[Data shown — start]

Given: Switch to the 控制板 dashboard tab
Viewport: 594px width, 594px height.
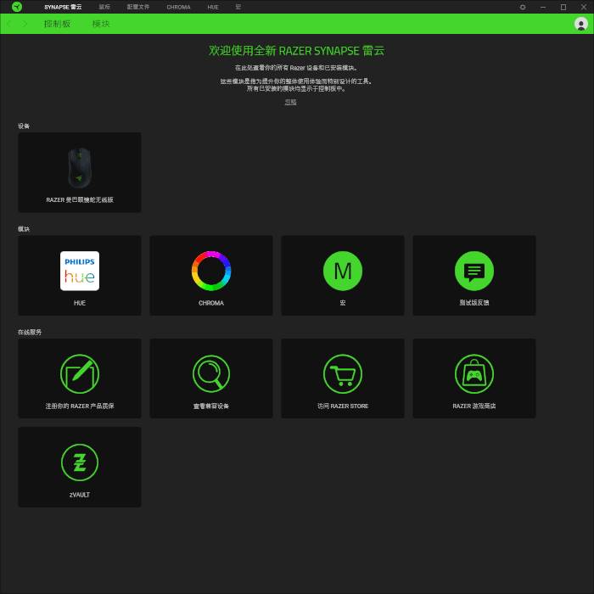Looking at the screenshot, I should [x=57, y=24].
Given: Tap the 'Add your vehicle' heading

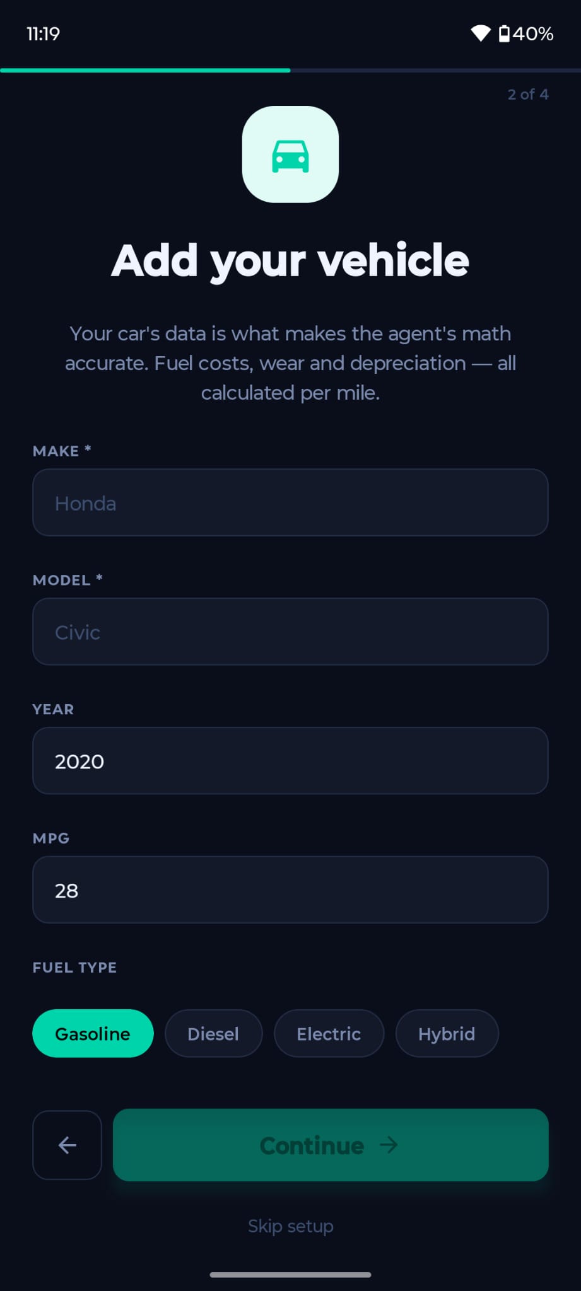Looking at the screenshot, I should tap(290, 259).
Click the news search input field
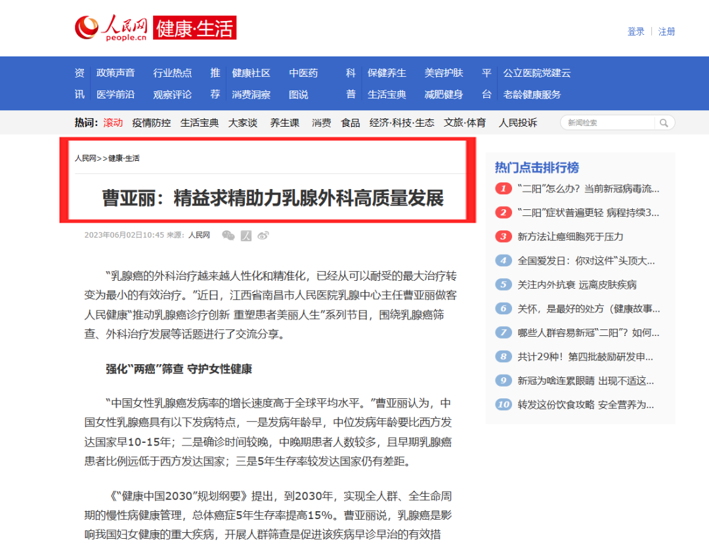The image size is (709, 546). [x=609, y=123]
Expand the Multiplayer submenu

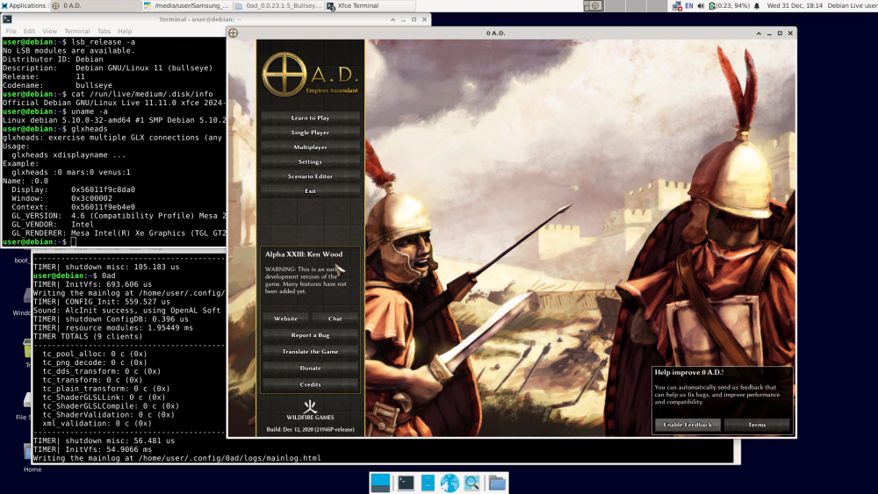point(310,147)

[Data shown — finish]

Assignment => Drop every image, please, and write out the data above exactly as shown.

Answer space =>
Given: Switch to the 控制板 dashboard tab
Viewport: 594px width, 594px height.
Looking at the screenshot, I should [x=57, y=24].
Given: Tap the 'Add your vehicle' heading

Looking at the screenshot, I should tap(290, 259).
Click the news search input field
The image size is (709, 546). [x=609, y=123]
Expand the Multiplayer submenu

point(310,147)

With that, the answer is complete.